Oddly enough, his words made sense, and after all, his reasoning was his own. It was clear that healthy humans did not entice him. The rest of the night was spent doing rounds with the doctor that was to replace me, making sure he was a competent doctor. We talked at length about medicine, about this pandemic that was killing humans by the thousands every day globally. His skills far surpassed my own, and as the night gave way to an overcast dawn, I left the hospital content it was in good hands.
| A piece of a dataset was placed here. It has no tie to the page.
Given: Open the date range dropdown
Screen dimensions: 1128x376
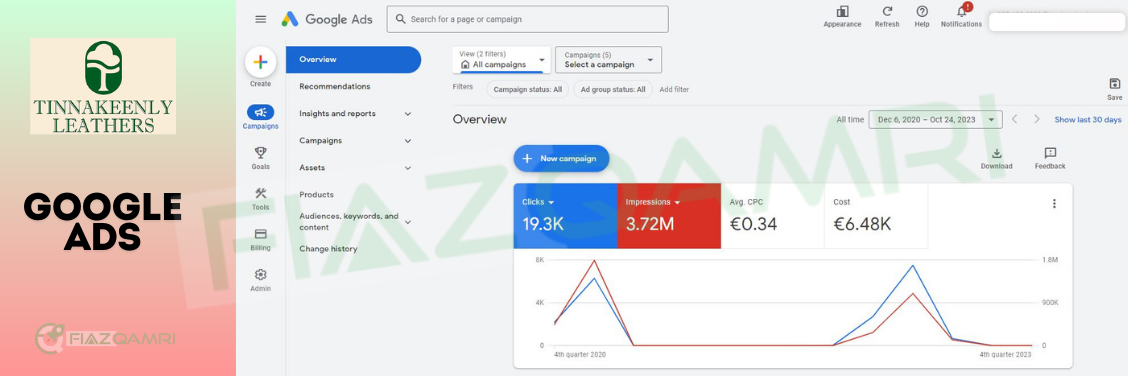Looking at the screenshot, I should tap(935, 119).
What I read in his comments was that he was like me. He was lonely. Centuries of solitude had marked us, making us different from our peers. As I raced home to pick up my belongings, I thought about my reasons for joining the war and the promise I made to young Edward Cullen. I still did not understand what compelled me to offer my assistance. It was almost certain that he would die if he managed to make it to the train and depart with us. With no training or knowledge of the war, the boy was just cannon fodder to be used and forgotten. I was determined to make sure that he returned home. If Gregorio was fascinated by death, I made life my companion. I wanted humans to live their lives. A finite life, one with a beginning, middle and an end so different from our own.